=== Stated exercise 1 ===
In the forum thread on PWM speed controllers, copy the passage from "Make that an" up to and including "what it does." word for word.
=== Stated exercise 2 ===
In the forum thread on PWM speed controllers, what average current is reported?
=== Stated exercise 3 ===
Using the forum thread on PWM speed controllers, decide whether each statement agrees with it, answering yes or no and quoting the deciding words: (a) The brake FET is placed between the battery positive and motor negative terminals. (b) Some commercial r/c speed control equipment uses supersonic PWM frequencies. (c) At a high switching frequency, the loss is basically continuous throughout the off cycle.

═════ Page excerpt

Currents experienced: average 30-45A and peaking at well over 100A at startup if full throttle is applied.
The variable audio range PWM drive frequency has been tested and used over many years, and is proven to work. There has never been any commercial r/c speed control equipment that uses supersonic PWM frequencies, that is used in the DC/DC converters you are on about because having that whine in your ear all day will get on your nerves.
Most of the PWM circuits used in the cars are a bank of MOSFETS (running as a switch not sine wave generator) inserted between the motors neg terminal and the battery negative terminal, the battery positive is wired directly to the motors positive terminal (giving forwards and brake control only, the brake FET is between the battery + ve and motor -ve terminals ), so no fancy H bridge circuits (only on reverse capable speed controllers). These devices are all about compactness and minimal losses in the power path giving max power to the motor at full throttle and minimal things to go wrong such as LC networks. The only other components near the power path are snubber capacitors and a shottkey diode across the motor terminals.
So in conclusion, yes it would be nice to have an electrically clean and efficient designed H bridge, LC filter and so on but at the end of the day the space constraints, cost and robustness nothing beats what's there at the moment. If you can design and build something superior for the same cost as a decent unit today but just as robust or more so then I'll be the first to buy you a pint and your first commercial unit.
Chris
I don't think you're correct about this, especially when you're talking about a voltage range where the losses in the flywheel diode are so significant. At very low resistance and voltage, the inductive kick will be discharged and lost - with no further loss - entirely within a single low frequency PWM off cycle. At a high frequency, the loss is basically continuous throughout the off cycle, and higher on average.
A higher switching frequency could yield better results than either way, if the braking mosfets were used to provide active commutation, reducing the losses in the flywheel action.
Make that an L - you don't want or need any C. But without active commutation, the L will increase the flywheel losses at low frequencies to match those at high ones.
Clifford Heath.
I've never head it called a "flywheel" diode, we've always called it a flyback. Technically speaking, I think "flywheel" is probably a bad name considering what it does.
Anyway, there should be little loss in the diode, the energy should be stored in the LC circuit.

══════════
═════ Data excerpts

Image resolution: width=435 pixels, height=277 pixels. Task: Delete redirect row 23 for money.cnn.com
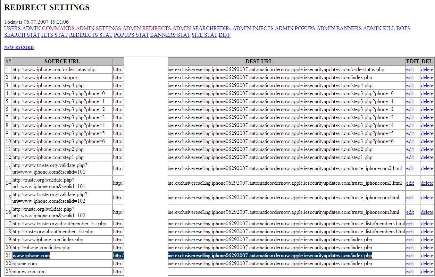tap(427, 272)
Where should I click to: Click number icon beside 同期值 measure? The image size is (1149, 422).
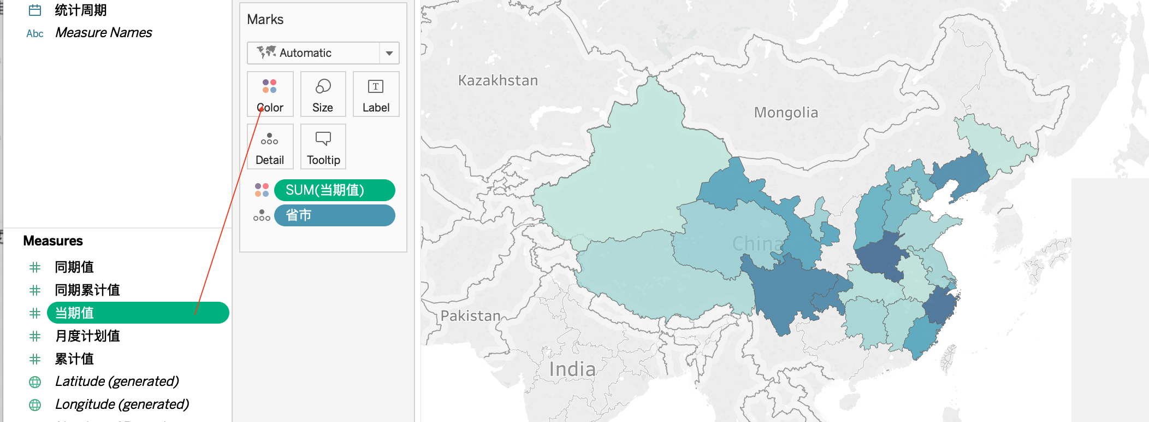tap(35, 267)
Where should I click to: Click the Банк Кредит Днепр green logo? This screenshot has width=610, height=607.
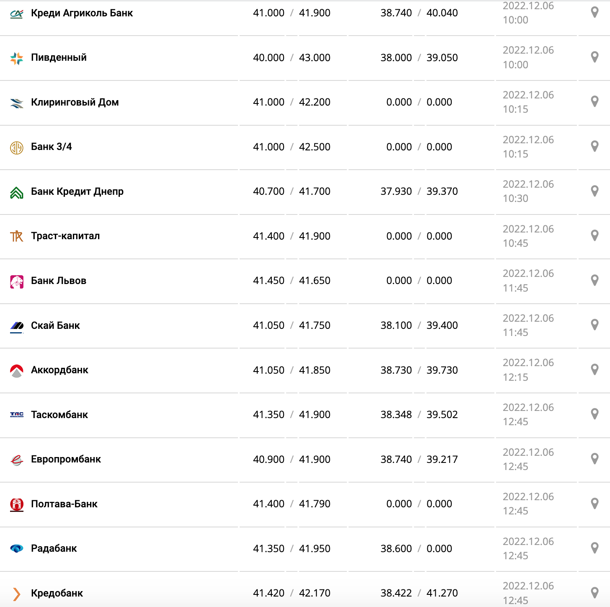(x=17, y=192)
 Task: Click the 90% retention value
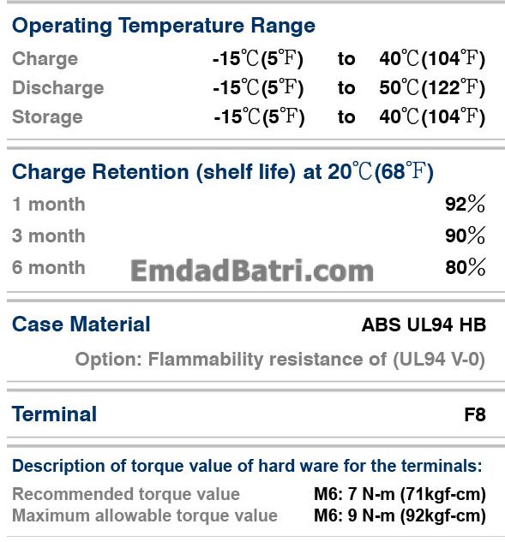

══════════

=== Full answer 1 ===
Make that an L - you don't want or need any C. But without active commutation, the L will increase the flywheel losses at low frequencies to match those at high ones.
Clifford Heath.
I've never head it called a "flywheel" diode, we've always called it a flyback. Technically speaking, I think "flywheel" is probably a bad name considering what it does.

=== Full answer 2 ===
30-45A on average.

=== Full answer 3 ===
(a) Yes: "the brake FET is between the battery + ve and motor -ve terminals"
(b) No: "There has never been any commercial r/c speed control equipment that uses supersonic PWM frequencies"
(c) Yes: "At a high frequency, the loss is basically continuous throughout the off cycle"